Jetta Klijnsma, secrétaire d'État à l'Emploi et aux Affaires sociales des Pays-Bas, qui a assuré la présidence de l'Union européenne (UE) entre janvier et juin 2016, a ouvert la conférence par une présentation des conclusions du conseil EPSCO présidé par les Pays-Bas en matière de lutte contre la pauvreté et l'exclusion sociale. Elle a rappelé que le nombre de personnes exposées au risque de connaître la pauvreté ou l'exclusion sociale était bien trop élevé dans toute l'Europe. Un risque qui ne se résume pas au manque d'argent, mais également d'opportunités.


Presque la moitié des États membres ayant engagé un processus de réforme territoriale, l'idée d'améliorer les services au niveau local en donnant de l'autonomie aux collectivités pour lutter contre la pauvreté et l'exclusion s'est imposée comme étant essentielle dans la conception et la mise en œuvre de stratégies locales pour la cohésion sociale.


La décentralisation


Il s'agit de l'un des thèmes majeurs de la conférence. La décentralisation de la prestation, du financement et de la commande des services sociaux fait partie des objectifs européens depuis de nombreuses années. La plus récente de ces réformes a vu le jour aux Pays-Bas en 2015, dans l'idée que les services axés sur le citoyen dès leur planification sont plus adaptés au contexte et aux besoins locaux.


Mais la décentralisation n'est pas une solution miracle. L'une des principales inquiétudes des participants était que les stratégies articulées autour des besoins des usagers pourraient conduire à des disparités régionales.
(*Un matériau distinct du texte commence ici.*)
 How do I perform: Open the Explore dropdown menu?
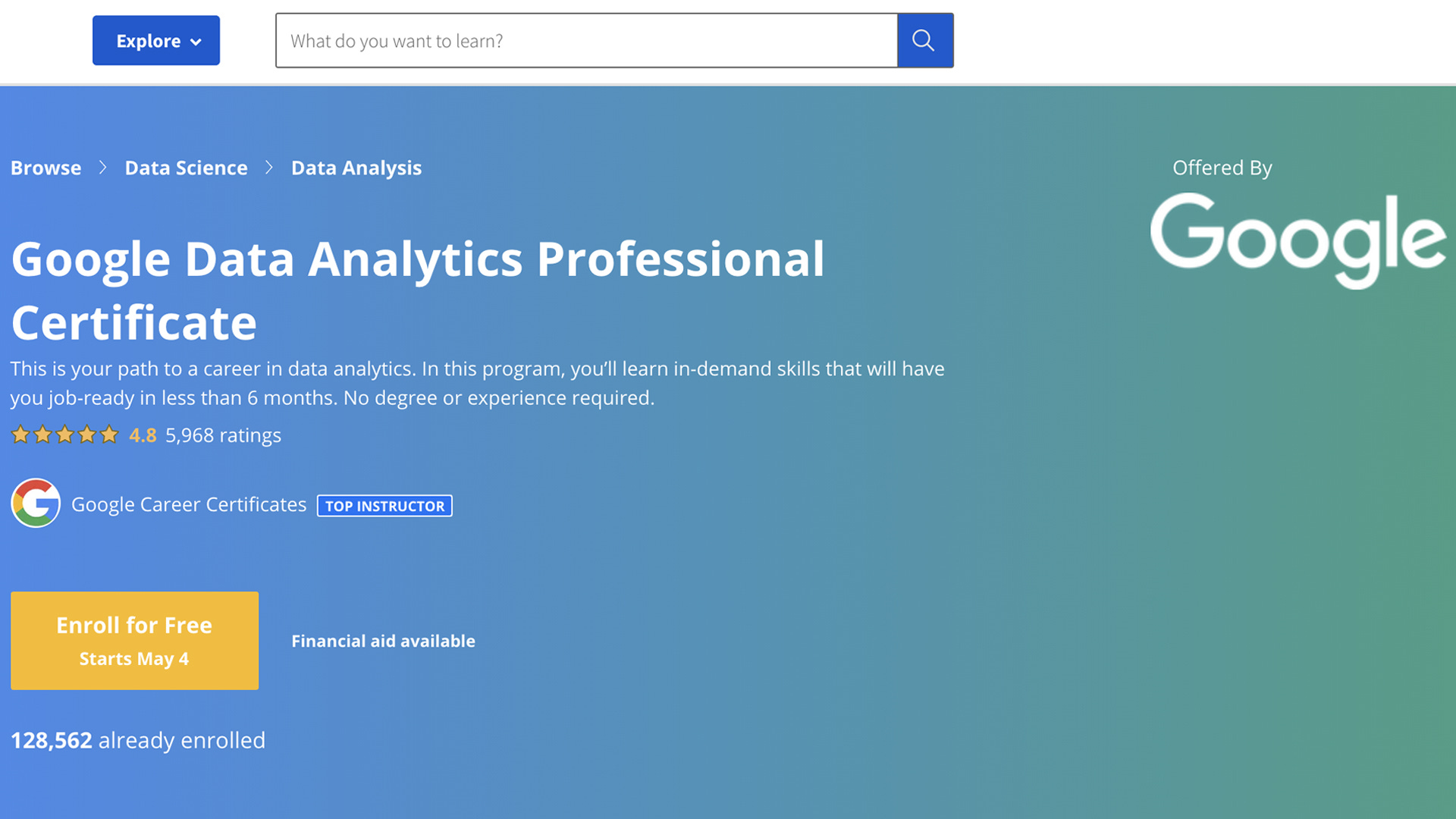(156, 40)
Décentralisation rime en effet trop souvent avec coupes budgétaires pour les collectivités locales, avec des conséquences sur les services de proximité et les grandes municipalités, qui tendent à se concentrer exclusivement sur leurs obligations statutaires au lieu d'œuvrer à la prévention et à l'enrichissement de la vie locale. Pour René Paas, l'ancien président de Divosa, l’association néerlandaise des directeurs de services sociaux municipaux, « l'échec de la décentralisation est dû à une réflexion cloisonnée, une bureaucratie excessive et un contrôle démesuré des municipalités et de leurs différences ».
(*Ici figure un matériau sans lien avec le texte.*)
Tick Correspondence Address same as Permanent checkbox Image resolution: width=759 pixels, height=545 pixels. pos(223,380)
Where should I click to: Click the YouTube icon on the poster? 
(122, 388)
Autonomiser les collectivités pour de meilleurs résultats


La décentralisation de certaines responsabilités vers un niveau local a permis une reconnaissance de plus en plus forte du rôle joué par les collectivités dans la réponse aux défis sociaux. Malgré les tentatives antérieures de la part des politiciens de minimiser le rôle des collectivités, il est apparu au fil des discussions et des présentations que la collaboration et l'implication active de l'ensemble des usagers et des citoyens peut produire de meilleurs résultats.


C'est un véritable changement de perspective. S'éloigner d'une approche paternaliste implique de reconnaître le capital social des collectivités à travers un processus que Cormac Russel (directeur de Nurture development, Irlande) a décrit comme un « paradigme de la mutualité ». Ahmed Aboutaleb, le maire de Rotterdam, a souligné le fait que les collectivités ont besoin d'une « gouvernance solide, qui encourage et nourrit les talents à travers un contrat social qui donne aux individus le pouvoir d'agir et de façonner leur vie locale ». Eloy Cuellar, conseiller municipal de la ville de Madrid, nous a présenté la mise en œuvre d'une nouvelle approche qui part du niveau local et dans laquelle « les décisions sont prises par quartiers, qui les soumettent ensuite à l'évaluation du Conseil ».
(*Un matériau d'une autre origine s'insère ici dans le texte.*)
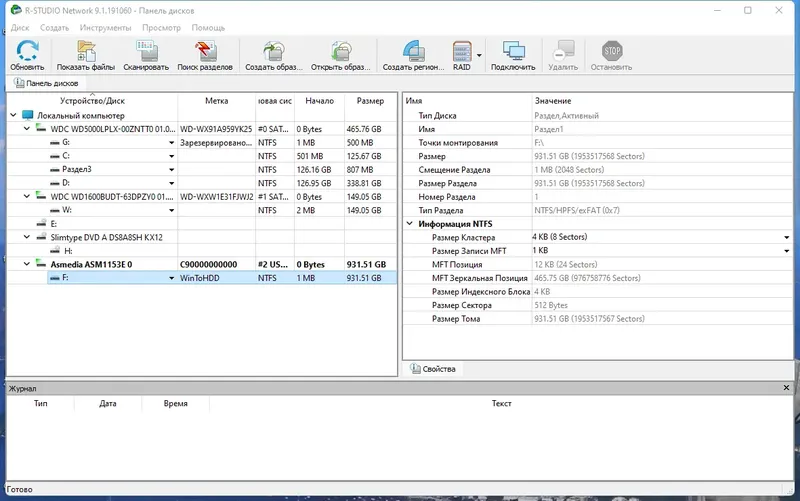800x501 pixels.
Task: Collapse the Asmedia ASM1153E 0 device node
Action: click(x=27, y=264)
Enfin, « Nous devons construire la confiance dans les individus pour garantir qu'ils puissent contribuer à la société », a estimé Rich Amos, usager et militant pour les droits des citoyens originaire du Gloucestershire (Royaume-Uni).


Partenariats locaux pour l'inclusion sociale


Dans le contexte actuel, avec 24 % des personnes à risque de connaître la pauvreté ou l'exclusion sociale en Europe et des ressources publiques en baisse, les discussions ont mis en évidence le besoin de stratégies locales pour promouvoir une approche intégrée de l'inclusion et de la cohésion sociales.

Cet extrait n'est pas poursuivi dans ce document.